Mme la présidente. La parole est à M. Jean-François Husson. (Applaudissements sur les travées du groupe Les Républicains.)

M. Jean-François Husson. Madame la présidente, madame la ministre, mes chers collègues, après l’incident de Lubrizol en 2013, l’État, par la voix du préfet, s’était engagé publiquement à mettre en place des ateliers d’écriture en invitant les acteurs du territoire compétents à travailler ensemble pour que les informations transmises en cas d’incident industriel puissent être comprises et assimilées par les populations.

Ce travail d’écriture n’a jamais eu lieu et les mêmes erreurs de communication sur la qualité de l’état sanitaire de l’air ont été reproduites en 2019. Elles ont largement contribué à discréditer la parole des autorités, car celles-ci n’étaient pas « entendables ». Pensons simplement à la cacophonie qui a régné après la survenance de l’incident, avec six déplacements ministériels en une semaine pour autant de déclarations divergentes !

Que comprend le public lorsqu’on lui dit qu’il n’y a pas de toxicité alors même qu’il voit un incendie hors norme dégageant un impressionnant panache noir ?

Que comprend le public quand le préfet parle d’une qualité de l’air « habituelle » alors qu’il est, dans le même temps, soumis à des effluves extrêmement malodorants, qu’il ressent des irritations, des nausées et des maux de tête ?

Face aux crises, l’État ne peut pas avoir raison tout seul, notamment parce que ces crises sont complexes et que l’État central ne saurait, par nature, avoir une complète connaissance du terrain, au contraire des associations et des collectivités. Nous avons besoin de cette subsidiarité.
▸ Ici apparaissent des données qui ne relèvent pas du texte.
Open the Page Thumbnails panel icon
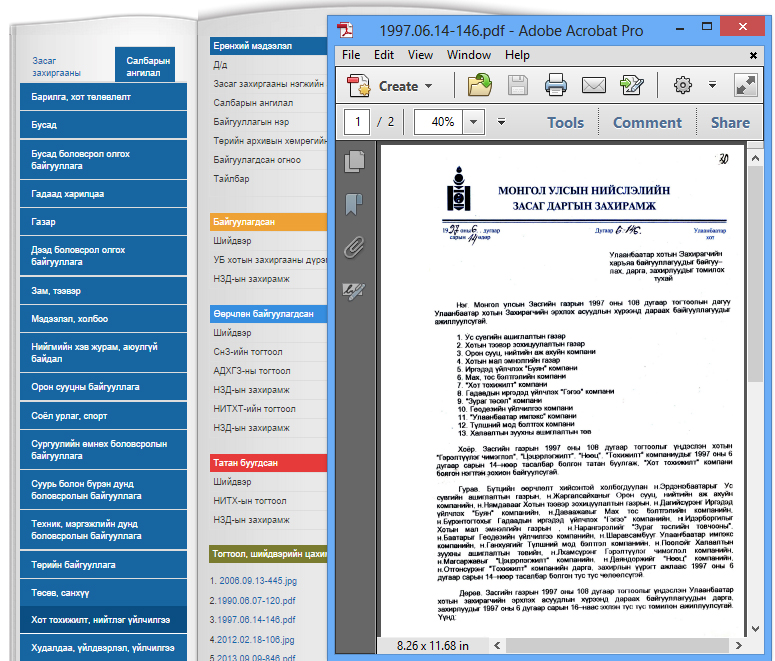Viewport: 775px width, 661px height. click(354, 161)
La France dispose d’associations agréées de surveillance de la qualité de l’air, qui exercent une mission de service public aux côtés de l’État, et leur caractère professionnel est avéré. Pourquoi laisser de côté la parole de ces associations expertes ? Madame la ministre, que comptez-vous faire pour développer la culture du risque, notamment en intégrant mieux les associations agréées de surveillance de la qualité de l’air (Aasqa), comme vous y invite la commission d’enquête ?
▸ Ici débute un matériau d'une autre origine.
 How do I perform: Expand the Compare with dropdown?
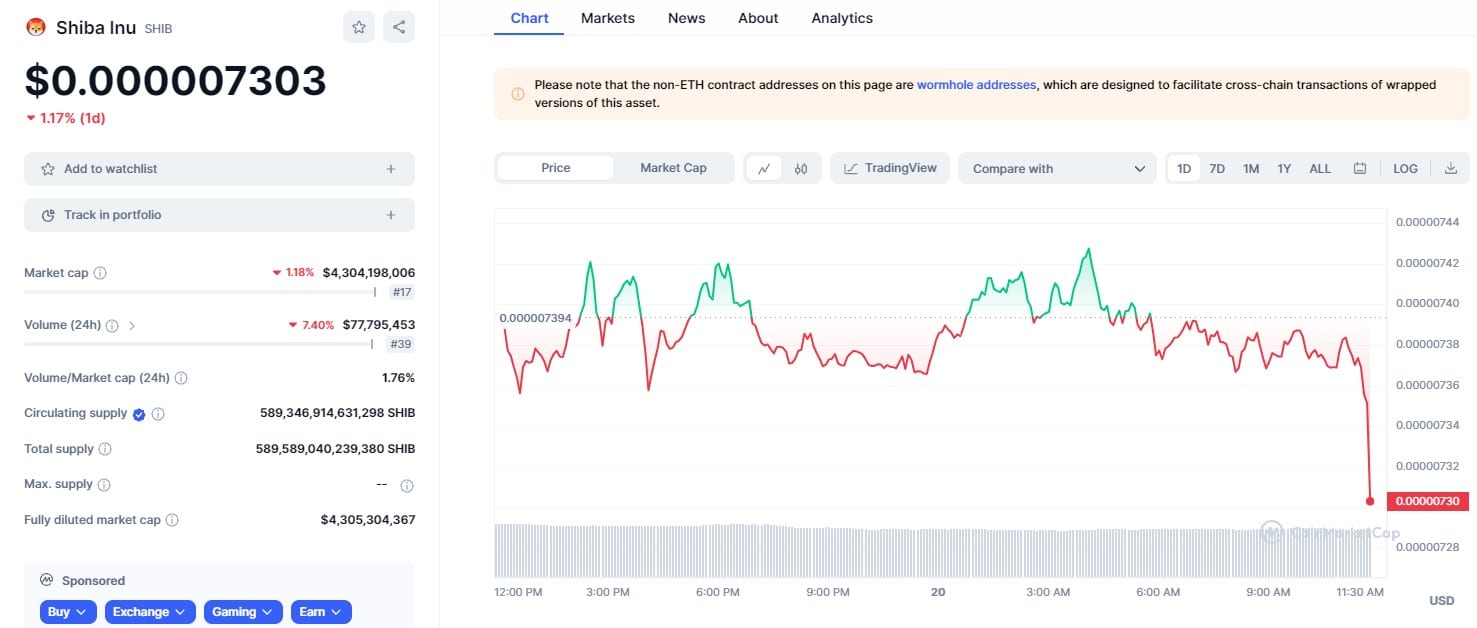(x=1057, y=168)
Mme la présidente. La parole est à Mme la ministre.

Mme Élisabeth Borne, ministre de la transition écologique et solidaire. Même si la gestion de crise ne relève pas directement de mon ministère, nous devons clairement progresser sur l’information et la communication, ce qui suppose sans doute également d’améliorer la prévention et la culture du risque hors événements de crise. Tel est l’objectif de la mission pluridisciplinaire, que je souhaite lancer à la rentrée.

Je partage tout à fait vos propos, monsieur le sénateur, sur l’importance d’associer les associations agréées à la surveillance de la qualité de l’air. C’est bien ce qui a été fait en l’occurrence puisque, lors de l’incendie, l’association régionale Atmo Normandie a été sollicitée pour participer à cette surveillance. Cette association a décidé de suspendre la diffusion de son indice qui, de fait, cible des polluants comme le dioxyde de soufre, le dioxyde d’azote, les particules PM10 et l’ozone, qui ne sont pas réellement représentatifs des substances émises pendant l’incendie. Je le conçois, cette décision a pu sembler inquiétante.
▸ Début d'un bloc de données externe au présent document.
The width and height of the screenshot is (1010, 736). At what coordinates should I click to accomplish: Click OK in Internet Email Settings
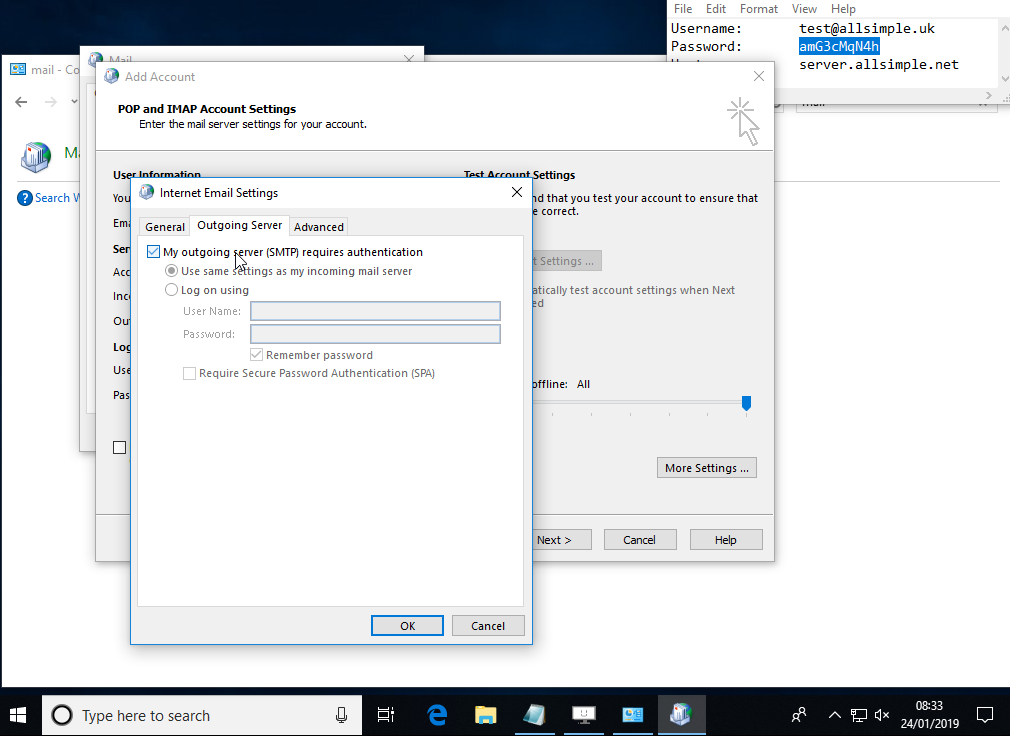(407, 625)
Le Gouvernement va continuer à travailler en lien étroit avec les Aasqa, afin de déterminer la meilleure voie pour communiquer sur la qualité de l’air en cas d’accident industriel. Je suis convaincue que ces associations ont un rôle important à jouer dans la mise en place de mesures spécifiques de prélèvements de l’air à la suite d’un incendie.

Vous savez que les exploitants de sites Seveso, qui ont un plan d’opération interne, seront appelés à identifier davantage les moyens permettant de mener des analyses précises sur des substances préidentifiées. Nous allons devoir renforcer le réseau des intervenants en situation post-accidentelle (RIPA), qui a pu effectuer rapidement des prélèvements, mais dont les résultats ont été connus assez tardivement. Je pense donc que les Aasqa auraient toute leur place et un rôle à jouer pour renforcer le RIPA.